Material provided:

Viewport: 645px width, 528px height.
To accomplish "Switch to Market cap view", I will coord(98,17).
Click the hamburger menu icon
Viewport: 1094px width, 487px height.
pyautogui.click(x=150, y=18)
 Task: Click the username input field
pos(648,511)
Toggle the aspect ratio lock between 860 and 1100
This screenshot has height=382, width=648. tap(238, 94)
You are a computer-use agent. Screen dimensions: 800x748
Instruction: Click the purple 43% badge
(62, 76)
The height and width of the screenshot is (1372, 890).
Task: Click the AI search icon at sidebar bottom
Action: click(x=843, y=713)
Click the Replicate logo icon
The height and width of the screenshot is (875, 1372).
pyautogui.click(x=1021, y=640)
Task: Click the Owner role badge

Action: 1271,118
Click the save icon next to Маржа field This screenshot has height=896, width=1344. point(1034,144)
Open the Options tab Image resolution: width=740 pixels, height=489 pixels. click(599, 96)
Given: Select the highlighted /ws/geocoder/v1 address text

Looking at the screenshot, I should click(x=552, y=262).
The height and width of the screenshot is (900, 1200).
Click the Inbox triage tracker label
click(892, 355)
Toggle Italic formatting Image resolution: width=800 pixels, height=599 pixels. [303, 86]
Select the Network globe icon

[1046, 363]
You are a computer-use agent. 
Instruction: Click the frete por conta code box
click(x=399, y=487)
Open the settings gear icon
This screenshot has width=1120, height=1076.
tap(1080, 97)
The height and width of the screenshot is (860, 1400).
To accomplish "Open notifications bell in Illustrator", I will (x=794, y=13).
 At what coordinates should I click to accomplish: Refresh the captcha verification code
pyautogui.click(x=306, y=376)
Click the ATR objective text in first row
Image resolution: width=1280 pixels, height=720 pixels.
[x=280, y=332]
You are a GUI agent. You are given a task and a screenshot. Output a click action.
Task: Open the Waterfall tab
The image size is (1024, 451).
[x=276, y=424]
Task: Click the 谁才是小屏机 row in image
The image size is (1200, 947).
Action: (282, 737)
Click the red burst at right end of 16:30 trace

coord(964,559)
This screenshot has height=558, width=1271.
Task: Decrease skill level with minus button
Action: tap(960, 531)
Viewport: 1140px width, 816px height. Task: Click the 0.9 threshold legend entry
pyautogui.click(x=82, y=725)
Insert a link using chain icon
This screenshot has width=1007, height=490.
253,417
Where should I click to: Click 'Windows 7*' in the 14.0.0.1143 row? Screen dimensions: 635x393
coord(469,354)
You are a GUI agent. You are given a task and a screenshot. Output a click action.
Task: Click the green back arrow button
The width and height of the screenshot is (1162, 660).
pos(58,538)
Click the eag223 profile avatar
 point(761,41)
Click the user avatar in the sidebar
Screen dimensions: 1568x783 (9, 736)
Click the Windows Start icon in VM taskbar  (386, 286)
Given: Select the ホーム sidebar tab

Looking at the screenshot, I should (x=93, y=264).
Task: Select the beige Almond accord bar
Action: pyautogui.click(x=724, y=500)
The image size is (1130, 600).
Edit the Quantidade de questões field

Work to complete: Show each line of the material holding "computer".

Answer to the exercise:
You are a computer-use agent. Screen dimensions: 800x748
You are a computer-use agent. 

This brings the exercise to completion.